Ce que dit le droit : mariage civil d’abord
Le droit ivoirien a construit un modèle où l’État confère la légalité du mariage, notamment via la loi de 1964 sur le mariage. Dans ce cadre, la polygamie est fréquemment présentée comme interdite depuis les années 1960. Résultat : une “épouse coutumière” peut exister socialement, mais son statut juridique n’est pas celui d’une épouse au sens civil (principe, à nuancer selon les situations).
Polygamie vs adultère : deux débats différents
Dire “il était marié coutumièrement à elle” ne suffit pas à prouver une polygamie légale : si le droit ne reconnaît pas l’union coutumière comme mariage civil, on ne parle pas du même objet juridique.  En revanche, si une personne est mariée civilement et entretient une relation durable hors mariage, cela peut relever de la faute conjugale (divorce pour faute) et, selon les textes applicables, de la notion pénale d’adultère.  Ici, tout dépend des faits établis (relation, durée, preuves) et de la version du droit en vigueur au moment exact.
Quand le récit public “complique” : protocole et légitimité
Le point le plus sensible n’est pas seulement juridique : c’est la scène publique.
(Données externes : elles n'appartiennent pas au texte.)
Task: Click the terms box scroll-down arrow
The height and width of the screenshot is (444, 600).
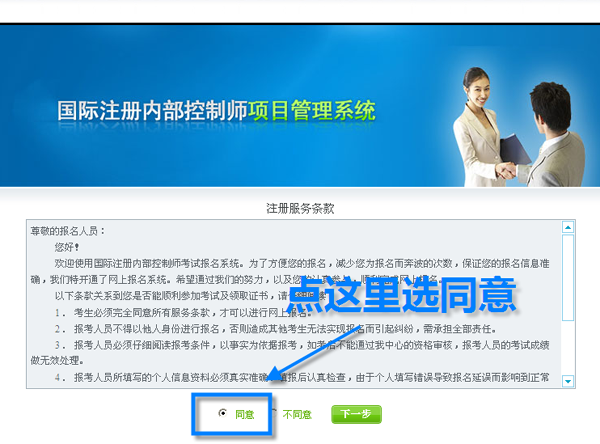Action: point(568,381)
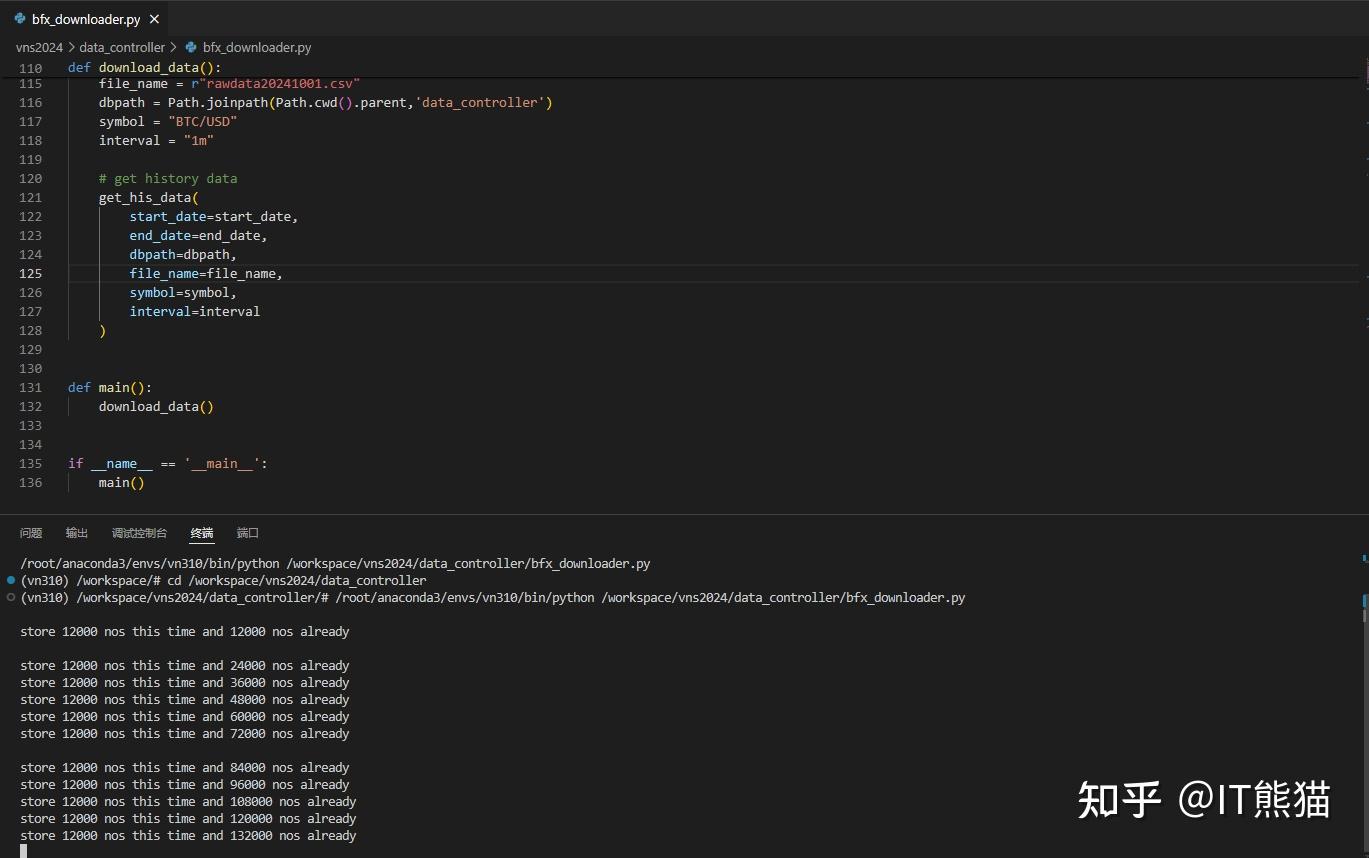Viewport: 1369px width, 858px height.
Task: Switch to the 端口 (Ports) panel tab
Action: (x=247, y=532)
Dans beaucoup de systèmes, la “Première dame” est liée au statut d’épouse légale du chef de l’État. Si une autre femme apparaît comme compagne lors de déplacements présentés comme “officiels”, le débat bascule : protocole, symboles, respect des institutions, et lecture politique de la vie privée. Cette mise en récit peut aussi brouiller les repères : ce qui est “coutumier” dans la société n’est pas automatiquement “officiel” dans l’État.